HSPG genes critical for the internalization of tau and α-synuclein aggregates. Genes implicated in HSPG synthesis were individually targeted in HEK293T cells using CRISPR/Cas9 to create polyclonal knockout lines. The cell lines were then tested for internalization of fluorescently labeled tau and α-synuclein aggregates by measuring MFI per cell with flow cytometry. The cells were treated in parallel with fluorescently labeled transferrin to control for nonspecific reduction of clathrin-mediated uptake. Knockout of four genes (EXT1, EXT2, EXTL3, and NDST1) reduced both tau and α-synuclein uptake, whereas the knockout of HS6ST2 only reduced tau uptake. None of the gene knockouts reduced transferrin uptake. Data were collected in duplicate on 2 different days for each cell line and each aggregate type and normalized to uptake from control cells treated with scrambled gRNA (Sc). For transferrin uptake, the data from all 4 experimental days was combined.
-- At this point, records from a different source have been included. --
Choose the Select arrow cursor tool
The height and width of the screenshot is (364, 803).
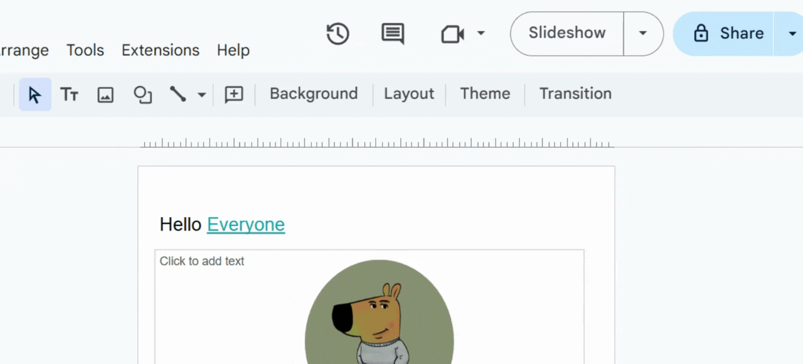pyautogui.click(x=35, y=94)
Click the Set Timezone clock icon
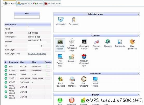 pos(84,79)
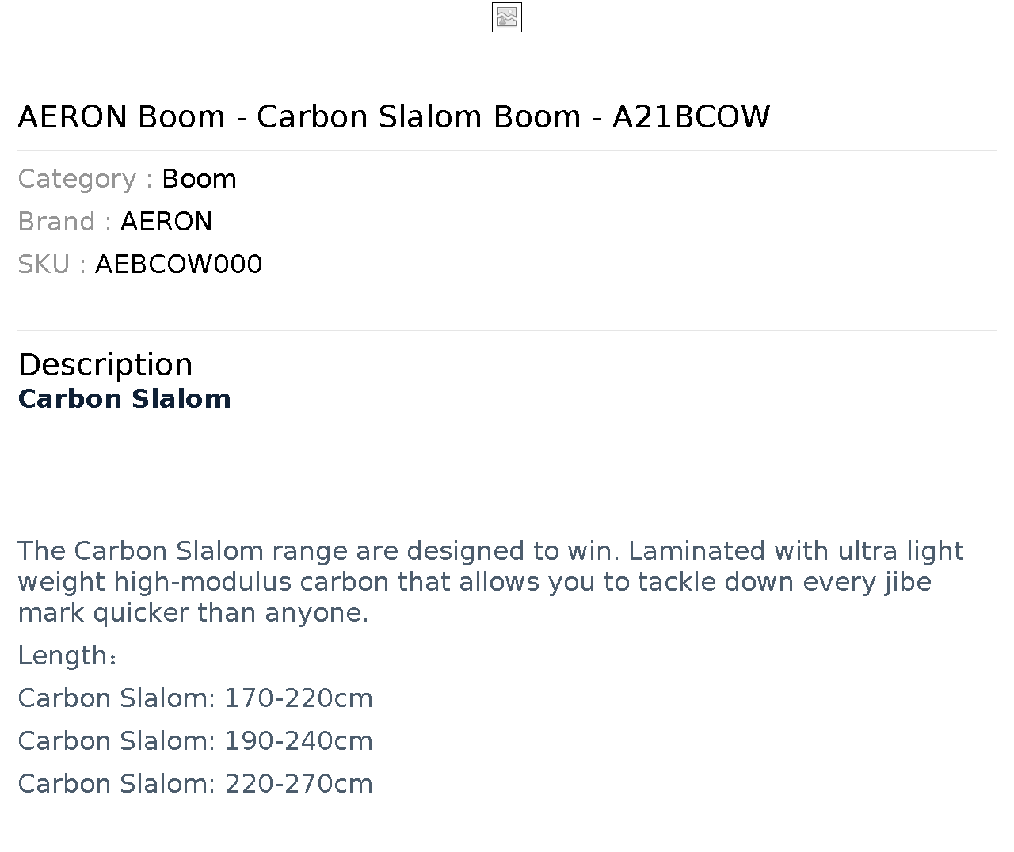
Task: Click the Description section heading
Action: click(105, 364)
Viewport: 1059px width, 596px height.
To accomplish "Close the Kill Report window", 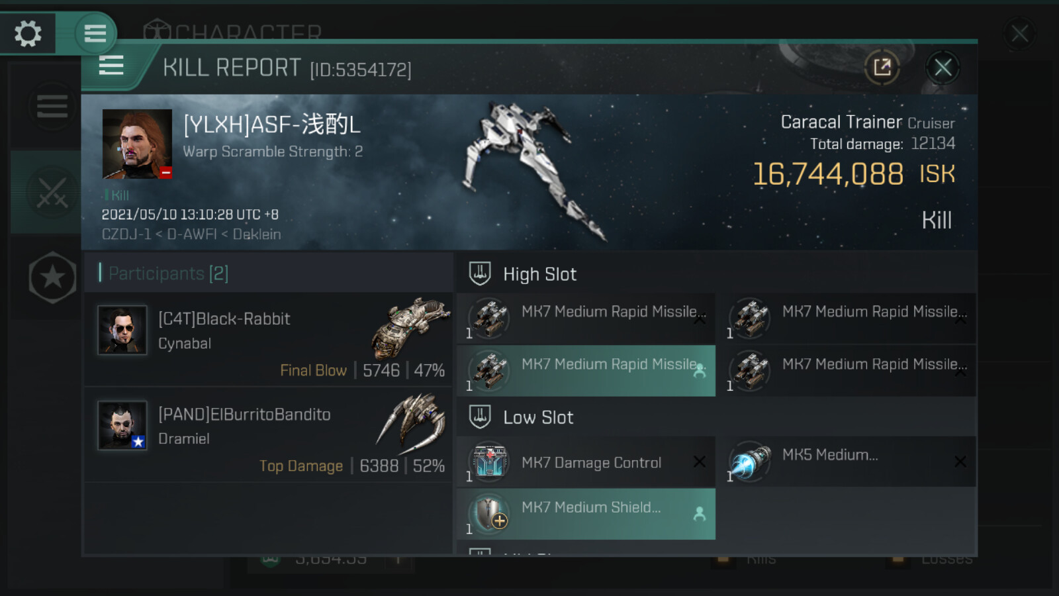I will coord(943,67).
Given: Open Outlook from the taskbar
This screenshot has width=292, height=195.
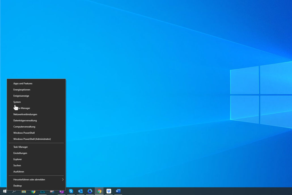Looking at the screenshot, I should tap(80, 191).
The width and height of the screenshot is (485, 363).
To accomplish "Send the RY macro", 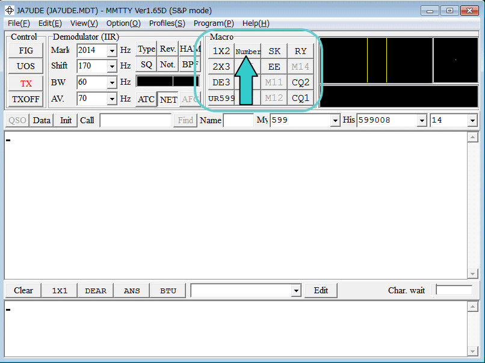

Red columns indicate the gene knockouts with the strongest effects. Error bars show S.D. For statistical analyses, we combined the averages for each experimental day. ****, p < 0.0001; ***, p < 0.001; **, p < 0.01; one-way ANOVA, Dunnett.

Figure 9.

Rescue of tau and α-synuclein uptake and seeding after gene knockout. We generated knockout (KO) cell lines using HEK293T cells for uptake, the P301S FRET biosensor cell line for tau seeding, and the A53T FRET biosensor cell line for α-synuclein seeding for the main genes of interest (EXT1, NDST1, and HS6ST2) and tested them with and without genetic rescue (R) by lentiviral cDNA. For tau, knockout of all three genes was rescued by overexpression for both uptake and seeding. For α-synuclein, knockout of EXT1 and NDST1 was rescued for uptake and seeding. However, HS6ST2 knockout increased α-synuclein uptake and did not change α-synuclein seeding, whereas HS6ST2 overexpression decreased α-synuclein uptake and increased seeding. Data were collected from at least three different experiments in triplicate for tau uptake and seeding and for α-synuclein uptake, and from two different experiments for α-synuclein seeding. The uptake or seeding in knockout cell lines was normalized to the uptake/seeding detected in scrambled control cells (Sc). Error bars show S.D. For statistical analyses, we combined the averages for each experiment. n.s., not significant, *, p < 0.05; **, p < 0.01; ***, p < 0.001; ****, p < 0.0001; one-way ANOVA, Holm-Šídák testing.